>> start EXTRACTED TEXT

President Will's address

Greetings and Charge to the Class of 2008
May 18, 2008
Katherine Haley Will


•    Good morning, and welcome to the one hundred and seventy-third commencement exercise of Gettysburg College.

•    It is my pleasure to greet you today and to draw your attention to our graduating class, the young men and women before you who are about to receive their bachelor’s degrees.

•    I love ceremonies, especially graduations, and this particular graduation is very special to me. This is my class. These students and I arrived at Gettysburg within a couple of months of each other.

•    This amazing place never feels better than it does on a day like today—when families, faculty, alumni, distinguished guests, friends, and trustees come together to celebrate our graduates—extraordinary young people who will go forth from Gettysburg and use their educations to help change the world.

>> end EXTRACTED TEXT
>> start SOURCE MATERIAL

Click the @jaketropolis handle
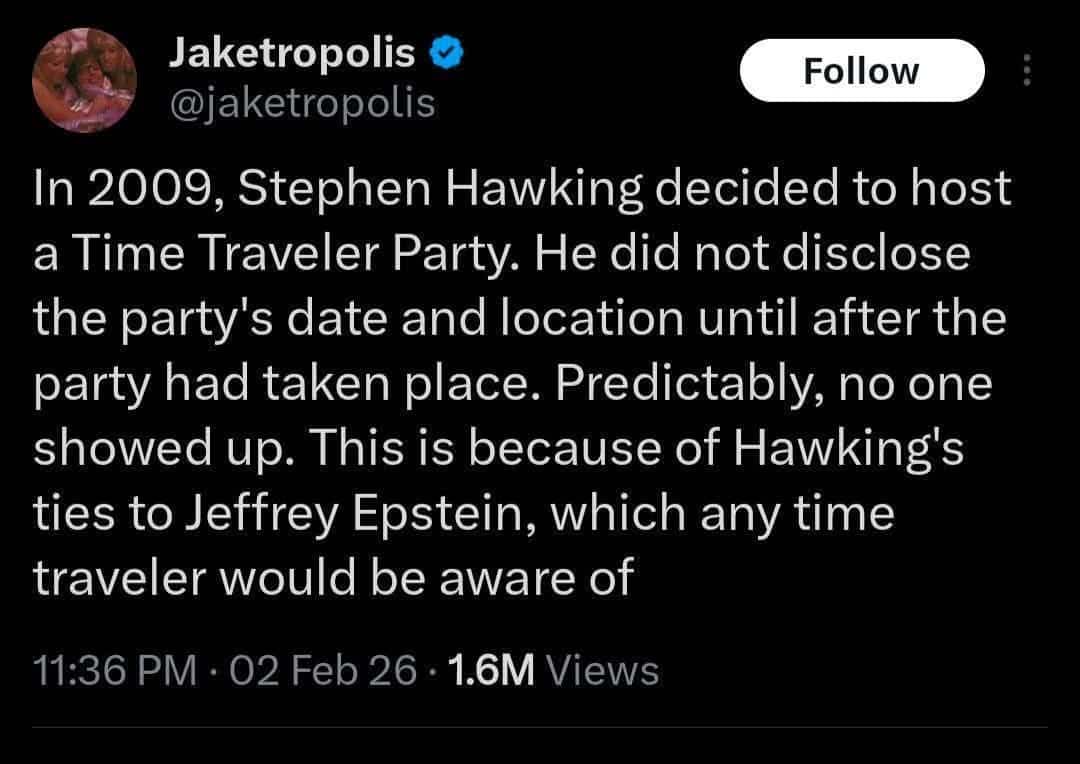Viewport: 1080px width, 764px height. coord(302,102)

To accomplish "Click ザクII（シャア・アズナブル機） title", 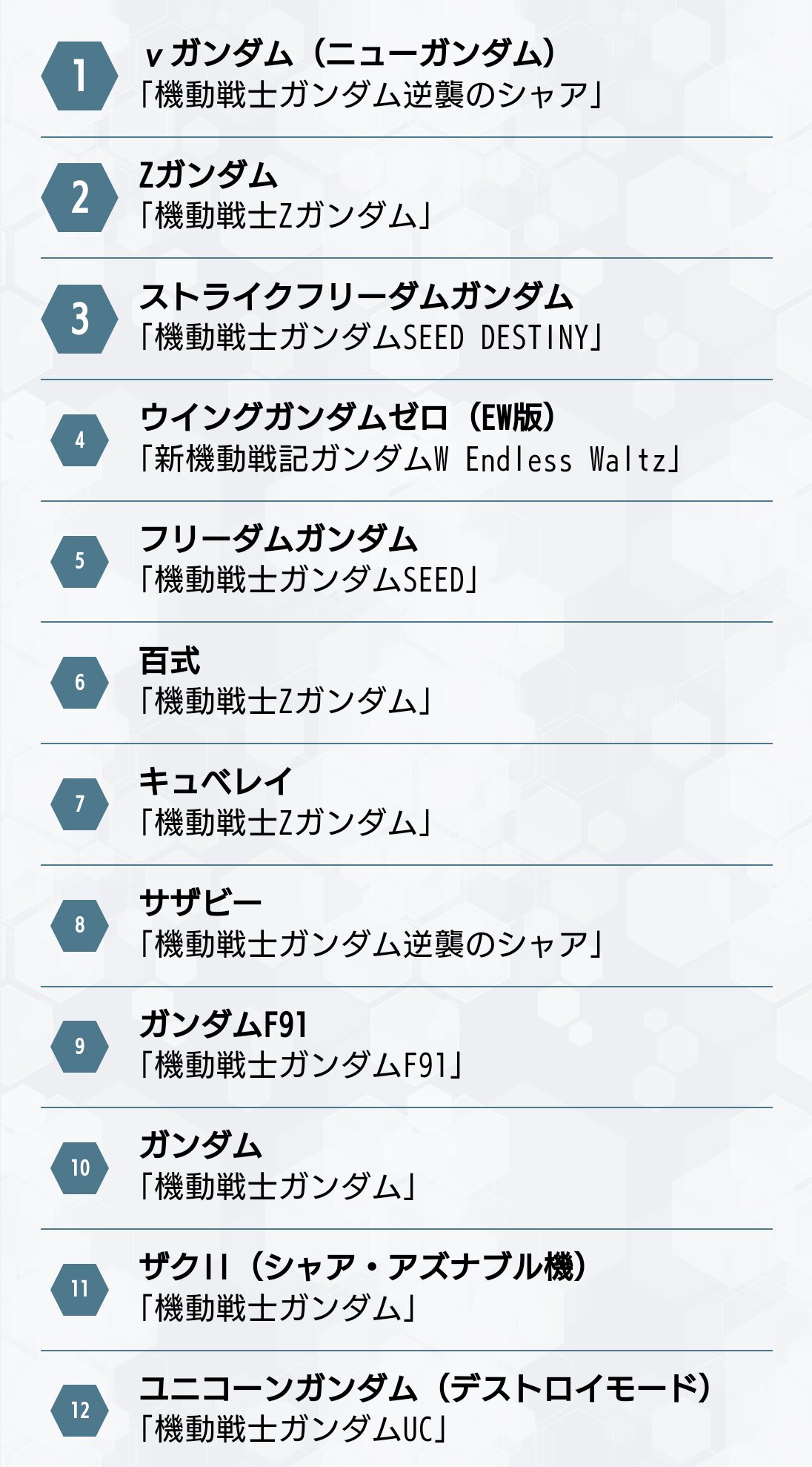I will (x=363, y=1266).
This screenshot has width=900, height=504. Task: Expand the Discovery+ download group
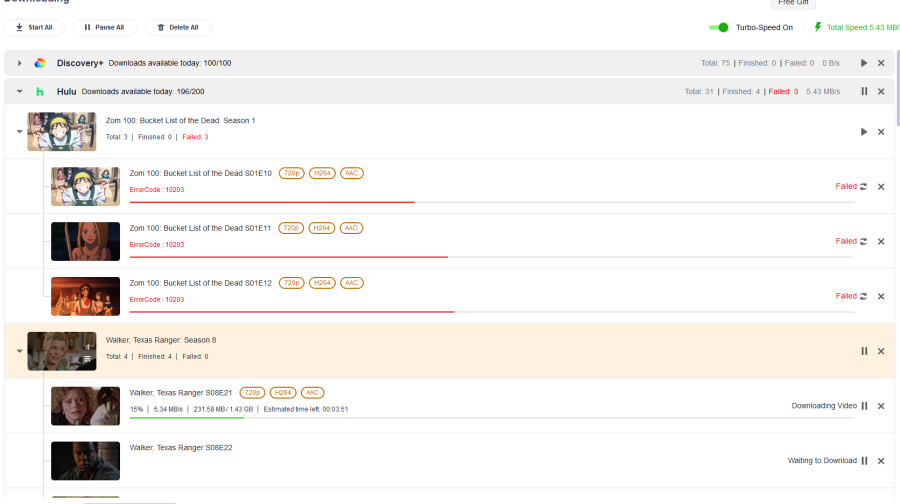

>> end SOURCE MATERIAL

### EXERCISE DESCRIPTION
Summarize the commencement address above in two sentences.

### EXERCISE RESULT
Katherine Haley Will welcomes the audience to Gettysburg College's one hundred and seventy-third commencement and draws attention to the Class of 2008, who are about to receive their bachelor's degrees. Will calls this graduation very special because these students arrived at Gettysburg within a couple of months of Will, and describes the day as one when families, faculty, alumni, guests, friends, and trustees celebrate graduates who will use their educations to help change the world.